##### Task material #####
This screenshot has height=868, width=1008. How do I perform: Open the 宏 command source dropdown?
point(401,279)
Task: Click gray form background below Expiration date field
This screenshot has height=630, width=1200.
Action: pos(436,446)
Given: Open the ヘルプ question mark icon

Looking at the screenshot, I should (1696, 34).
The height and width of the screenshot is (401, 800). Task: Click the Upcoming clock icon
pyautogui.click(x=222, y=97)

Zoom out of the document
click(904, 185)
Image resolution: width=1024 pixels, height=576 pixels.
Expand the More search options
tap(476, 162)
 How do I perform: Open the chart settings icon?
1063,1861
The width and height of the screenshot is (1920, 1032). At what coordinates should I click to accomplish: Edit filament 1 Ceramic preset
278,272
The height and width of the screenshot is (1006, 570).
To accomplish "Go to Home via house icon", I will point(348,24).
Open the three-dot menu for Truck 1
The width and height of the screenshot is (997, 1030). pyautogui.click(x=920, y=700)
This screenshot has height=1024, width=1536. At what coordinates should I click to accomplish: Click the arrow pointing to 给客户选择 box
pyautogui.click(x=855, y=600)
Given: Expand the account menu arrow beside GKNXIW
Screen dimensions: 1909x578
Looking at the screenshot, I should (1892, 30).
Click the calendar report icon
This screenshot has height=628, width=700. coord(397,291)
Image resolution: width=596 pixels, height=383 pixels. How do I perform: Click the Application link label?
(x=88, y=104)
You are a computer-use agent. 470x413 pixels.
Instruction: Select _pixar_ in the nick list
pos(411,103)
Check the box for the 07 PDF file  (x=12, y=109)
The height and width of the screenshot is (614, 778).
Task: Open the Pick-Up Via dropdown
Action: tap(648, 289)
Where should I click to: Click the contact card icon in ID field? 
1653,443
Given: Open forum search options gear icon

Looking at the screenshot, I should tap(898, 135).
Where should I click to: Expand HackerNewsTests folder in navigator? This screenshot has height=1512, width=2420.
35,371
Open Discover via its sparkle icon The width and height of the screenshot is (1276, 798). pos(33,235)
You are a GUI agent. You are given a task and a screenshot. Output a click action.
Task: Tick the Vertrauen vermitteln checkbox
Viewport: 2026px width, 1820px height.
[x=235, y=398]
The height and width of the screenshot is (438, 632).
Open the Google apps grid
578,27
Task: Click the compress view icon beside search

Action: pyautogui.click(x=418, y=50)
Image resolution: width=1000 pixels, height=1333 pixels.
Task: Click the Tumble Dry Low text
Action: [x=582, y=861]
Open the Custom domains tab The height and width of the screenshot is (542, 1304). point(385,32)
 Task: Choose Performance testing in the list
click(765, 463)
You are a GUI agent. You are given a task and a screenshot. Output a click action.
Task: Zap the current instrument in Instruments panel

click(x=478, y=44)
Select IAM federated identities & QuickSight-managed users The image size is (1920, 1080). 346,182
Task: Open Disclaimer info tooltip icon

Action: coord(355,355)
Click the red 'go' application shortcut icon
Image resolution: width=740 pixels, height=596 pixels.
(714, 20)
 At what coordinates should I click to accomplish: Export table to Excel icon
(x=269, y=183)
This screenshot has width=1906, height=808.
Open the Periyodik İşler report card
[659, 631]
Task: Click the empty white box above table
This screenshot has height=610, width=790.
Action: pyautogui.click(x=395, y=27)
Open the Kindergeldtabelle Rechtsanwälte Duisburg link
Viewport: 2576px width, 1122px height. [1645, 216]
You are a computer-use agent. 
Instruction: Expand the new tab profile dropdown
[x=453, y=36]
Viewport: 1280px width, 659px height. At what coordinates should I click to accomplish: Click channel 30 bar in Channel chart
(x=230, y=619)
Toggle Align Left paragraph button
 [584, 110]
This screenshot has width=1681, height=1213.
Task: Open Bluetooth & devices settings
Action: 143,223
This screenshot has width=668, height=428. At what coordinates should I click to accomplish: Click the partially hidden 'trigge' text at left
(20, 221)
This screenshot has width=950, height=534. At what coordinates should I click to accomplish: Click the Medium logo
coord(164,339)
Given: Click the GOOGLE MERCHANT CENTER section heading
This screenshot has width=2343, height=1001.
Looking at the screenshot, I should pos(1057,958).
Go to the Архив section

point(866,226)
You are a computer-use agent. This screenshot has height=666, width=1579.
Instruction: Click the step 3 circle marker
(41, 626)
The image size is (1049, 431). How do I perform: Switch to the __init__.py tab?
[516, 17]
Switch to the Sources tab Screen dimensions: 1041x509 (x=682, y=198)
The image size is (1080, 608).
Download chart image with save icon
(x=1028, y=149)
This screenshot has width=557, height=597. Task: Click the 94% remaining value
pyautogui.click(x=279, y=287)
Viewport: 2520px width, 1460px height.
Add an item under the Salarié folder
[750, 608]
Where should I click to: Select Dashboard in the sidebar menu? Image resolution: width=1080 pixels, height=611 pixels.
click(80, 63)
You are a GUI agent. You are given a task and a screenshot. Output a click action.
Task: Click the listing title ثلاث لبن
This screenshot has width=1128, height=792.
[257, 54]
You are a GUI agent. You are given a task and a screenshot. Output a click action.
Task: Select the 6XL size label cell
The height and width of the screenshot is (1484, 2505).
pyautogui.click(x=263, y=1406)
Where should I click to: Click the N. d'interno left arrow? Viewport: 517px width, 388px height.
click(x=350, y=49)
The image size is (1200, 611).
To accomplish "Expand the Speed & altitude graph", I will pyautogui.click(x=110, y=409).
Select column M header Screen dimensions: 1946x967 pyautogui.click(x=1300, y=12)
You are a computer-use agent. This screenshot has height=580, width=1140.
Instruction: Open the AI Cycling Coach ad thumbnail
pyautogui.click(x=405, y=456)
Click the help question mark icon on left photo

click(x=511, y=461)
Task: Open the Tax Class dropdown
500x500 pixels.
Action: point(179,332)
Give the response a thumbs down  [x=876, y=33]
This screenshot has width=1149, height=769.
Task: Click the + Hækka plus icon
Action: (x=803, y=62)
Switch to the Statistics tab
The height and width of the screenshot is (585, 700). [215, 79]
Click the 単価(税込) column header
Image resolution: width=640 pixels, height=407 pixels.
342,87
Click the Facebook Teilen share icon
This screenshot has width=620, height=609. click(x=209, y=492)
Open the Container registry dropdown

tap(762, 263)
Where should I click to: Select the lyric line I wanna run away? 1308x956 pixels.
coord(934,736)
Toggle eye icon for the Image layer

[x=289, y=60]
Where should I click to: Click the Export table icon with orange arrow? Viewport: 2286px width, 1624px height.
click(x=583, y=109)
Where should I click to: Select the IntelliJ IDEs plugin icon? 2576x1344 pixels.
#####
▶ Task to carry out: Transcribe every line of the material above without changing anything.

▶ Solved exercise:
This screenshot has height=868, width=1008. How do I perform: Open the 宏 command source dropdown?
point(401,279)
Task: Click gray form background below Expiration date field
This screenshot has height=630, width=1200.
Action: pos(436,446)
Given: Open the ヘルプ question mark icon

Looking at the screenshot, I should (1696, 34).
The height and width of the screenshot is (401, 800). Task: Click the Upcoming clock icon
pyautogui.click(x=222, y=97)

Zoom out of the document
click(904, 185)
Image resolution: width=1024 pixels, height=576 pixels.
Expand the More search options
tap(476, 162)
 How do I perform: Open the chart settings icon?
1063,1861
The width and height of the screenshot is (1920, 1032). At what coordinates should I click to accomplish: Edit filament 1 Ceramic preset
278,272
The height and width of the screenshot is (1006, 570).
To accomplish "Go to Home via house icon", I will point(348,24).
Open the three-dot menu for Truck 1
The width and height of the screenshot is (997, 1030). pyautogui.click(x=920, y=700)
This screenshot has height=1024, width=1536. At what coordinates should I click to accomplish: Click the arrow pointing to 给客户选择 box
pyautogui.click(x=855, y=600)
Given: Expand the account menu arrow beside GKNXIW
Screen dimensions: 1909x578
Looking at the screenshot, I should (1892, 30).
Click the calendar report icon
This screenshot has height=628, width=700. coord(397,291)
Image resolution: width=596 pixels, height=383 pixels. How do I perform: Click the Application link label?
(x=88, y=104)
You are a computer-use agent. 470x413 pixels.
Instruction: Select _pixar_ in the nick list
pos(411,103)
Check the box for the 07 PDF file  (x=12, y=109)
The height and width of the screenshot is (614, 778).
Task: Open the Pick-Up Via dropdown
Action: tap(648, 289)
Where should I click to: Click the contact card icon in ID field? 
1653,443
Given: Open forum search options gear icon

Looking at the screenshot, I should tap(898, 135).
Where should I click to: Expand HackerNewsTests folder in navigator? This screenshot has height=1512, width=2420.
35,371
Open Discover via its sparkle icon The width and height of the screenshot is (1276, 798). pos(33,235)
You are a GUI agent. You are given a task and a screenshot. Output a click action.
Task: Tick the Vertrauen vermitteln checkbox
Viewport: 2026px width, 1820px height.
[x=235, y=398]
The height and width of the screenshot is (438, 632).
Open the Google apps grid
578,27
Task: Click the compress view icon beside search

Action: pyautogui.click(x=418, y=50)
Image resolution: width=1000 pixels, height=1333 pixels.
Task: Click the Tumble Dry Low text
Action: [x=582, y=861]
Open the Custom domains tab The height and width of the screenshot is (542, 1304). point(385,32)
 Task: Choose Performance testing in the list
click(765, 463)
You are a GUI agent. You are given a task and a screenshot. Output a click action.
Task: Zap the current instrument in Instruments panel

click(x=478, y=44)
Select IAM federated identities & QuickSight-managed users The image size is (1920, 1080). 346,182
Task: Open Disclaimer info tooltip icon

Action: coord(355,355)
Click the red 'go' application shortcut icon
Image resolution: width=740 pixels, height=596 pixels.
(714, 20)
 At what coordinates should I click to accomplish: Export table to Excel icon
(x=269, y=183)
This screenshot has width=1906, height=808.
Open the Periyodik İşler report card
[659, 631]
Task: Click the empty white box above table
This screenshot has height=610, width=790.
Action: pyautogui.click(x=395, y=27)
Open the Kindergeldtabelle Rechtsanwälte Duisburg link
Viewport: 2576px width, 1122px height. [1645, 216]
You are a computer-use agent. 
Instruction: Expand the new tab profile dropdown
[x=453, y=36]
Viewport: 1280px width, 659px height. At what coordinates should I click to accomplish: Click channel 30 bar in Channel chart
(x=230, y=619)
Toggle Align Left paragraph button
 [584, 110]
This screenshot has width=1681, height=1213.
Task: Open Bluetooth & devices settings
Action: 143,223
This screenshot has width=668, height=428. At what coordinates should I click to accomplish: Click the partially hidden 'trigge' text at left
(20, 221)
This screenshot has width=950, height=534. At what coordinates should I click to accomplish: Click the Medium logo
coord(164,339)
Given: Click the GOOGLE MERCHANT CENTER section heading
This screenshot has width=2343, height=1001.
Looking at the screenshot, I should pos(1057,958).
Go to the Архив section

point(866,226)
You are a computer-use agent. This screenshot has height=666, width=1579.
Instruction: Click the step 3 circle marker
(41, 626)
The image size is (1049, 431). How do I perform: Switch to the __init__.py tab?
[516, 17]
Switch to the Sources tab Screen dimensions: 1041x509 (x=682, y=198)
The image size is (1080, 608).
Download chart image with save icon
(x=1028, y=149)
This screenshot has width=557, height=597. Task: Click the 94% remaining value
pyautogui.click(x=279, y=287)
Viewport: 2520px width, 1460px height.
Add an item under the Salarié folder
[750, 608]
Where should I click to: Select Dashboard in the sidebar menu? Image resolution: width=1080 pixels, height=611 pixels.
click(80, 63)
You are a GUI agent. You are given a task and a screenshot. Output a click action.
Task: Click the listing title ثلاث لبن
This screenshot has width=1128, height=792.
[257, 54]
You are a GUI agent. You are given a task and a screenshot. Output a click action.
Task: Select the 6XL size label cell
The height and width of the screenshot is (1484, 2505).
pyautogui.click(x=263, y=1406)
Where should I click to: Click the N. d'interno left arrow? Viewport: 517px width, 388px height.
click(x=350, y=49)
The image size is (1200, 611).
To accomplish "Expand the Speed & altitude graph", I will pyautogui.click(x=110, y=409).
Select column M header Screen dimensions: 1946x967 pyautogui.click(x=1300, y=12)
You are a computer-use agent. This screenshot has height=580, width=1140.
Instruction: Open the AI Cycling Coach ad thumbnail
pyautogui.click(x=405, y=456)
Click the help question mark icon on left photo

click(x=511, y=461)
Task: Open the Tax Class dropdown
500x500 pixels.
Action: point(179,332)
Give the response a thumbs down  [x=876, y=33]
This screenshot has width=1149, height=769.
Task: Click the + Hækka plus icon
Action: (x=803, y=62)
Switch to the Statistics tab
The height and width of the screenshot is (585, 700). [215, 79]
Click the 単価(税込) column header
Image resolution: width=640 pixels, height=407 pixels.
342,87
Click the Facebook Teilen share icon
This screenshot has width=620, height=609. click(x=209, y=492)
Open the Container registry dropdown

tap(762, 263)
Where should I click to: Select the lyric line I wanna run away? 1308x956 pixels.
coord(934,736)
Toggle eye icon for the Image layer

[x=289, y=60]
Where should I click to: Click the Export table icon with orange arrow? Viewport: 2286px width, 1624px height.
click(x=583, y=109)
Where should I click to: Select the IntelliJ IDEs plugin icon? 2576x1344 pixels.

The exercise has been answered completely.